*** Block opens ***

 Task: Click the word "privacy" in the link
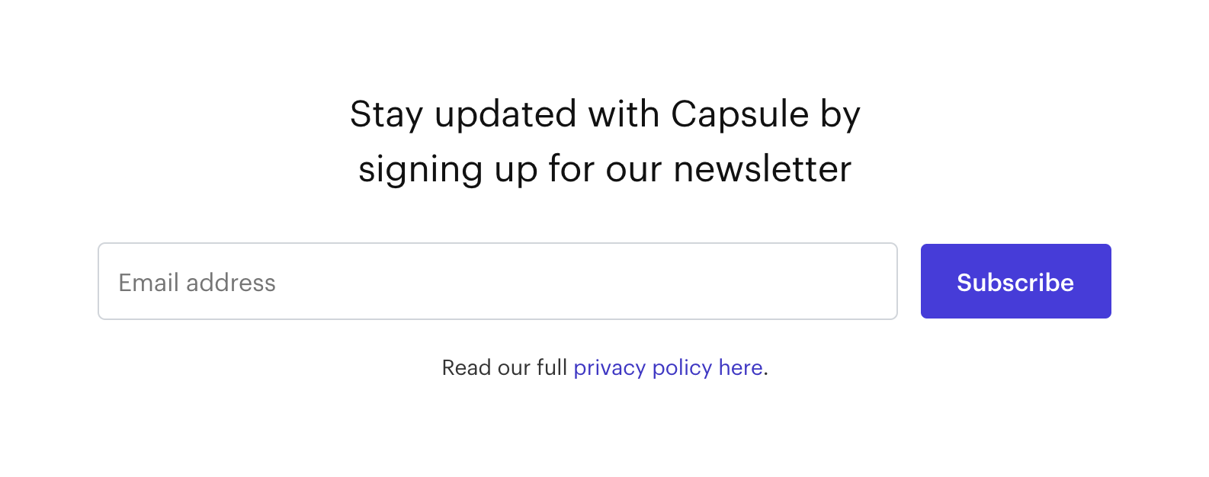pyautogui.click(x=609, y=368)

*** Block closes ***
*** Block opens ***

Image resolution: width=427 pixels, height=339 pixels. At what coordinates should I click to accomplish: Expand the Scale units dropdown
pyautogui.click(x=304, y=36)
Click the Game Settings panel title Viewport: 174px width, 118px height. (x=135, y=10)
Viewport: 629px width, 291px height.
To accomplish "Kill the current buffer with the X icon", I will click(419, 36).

*** Block closes ***
*** Block opens ***

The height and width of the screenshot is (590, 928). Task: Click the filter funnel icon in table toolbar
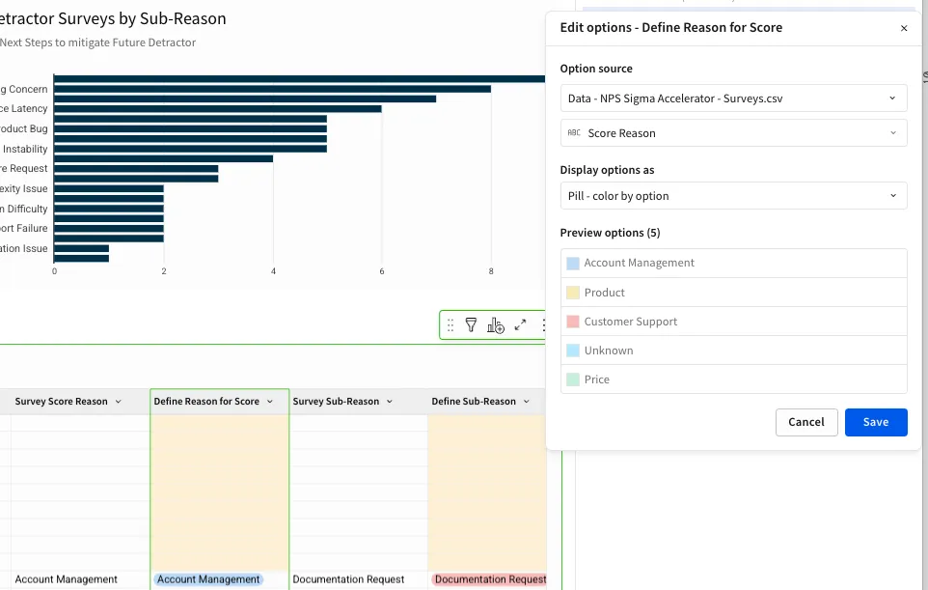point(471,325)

*** Block closes ***

→ **The problem**
Lines of the material in which the word "Viewport" occurs are to be copied out.

→ **Solution to the problem**
Click the Game Settings panel title Viewport: 174px width, 118px height. (x=135, y=10)
Viewport: 629px width, 291px height.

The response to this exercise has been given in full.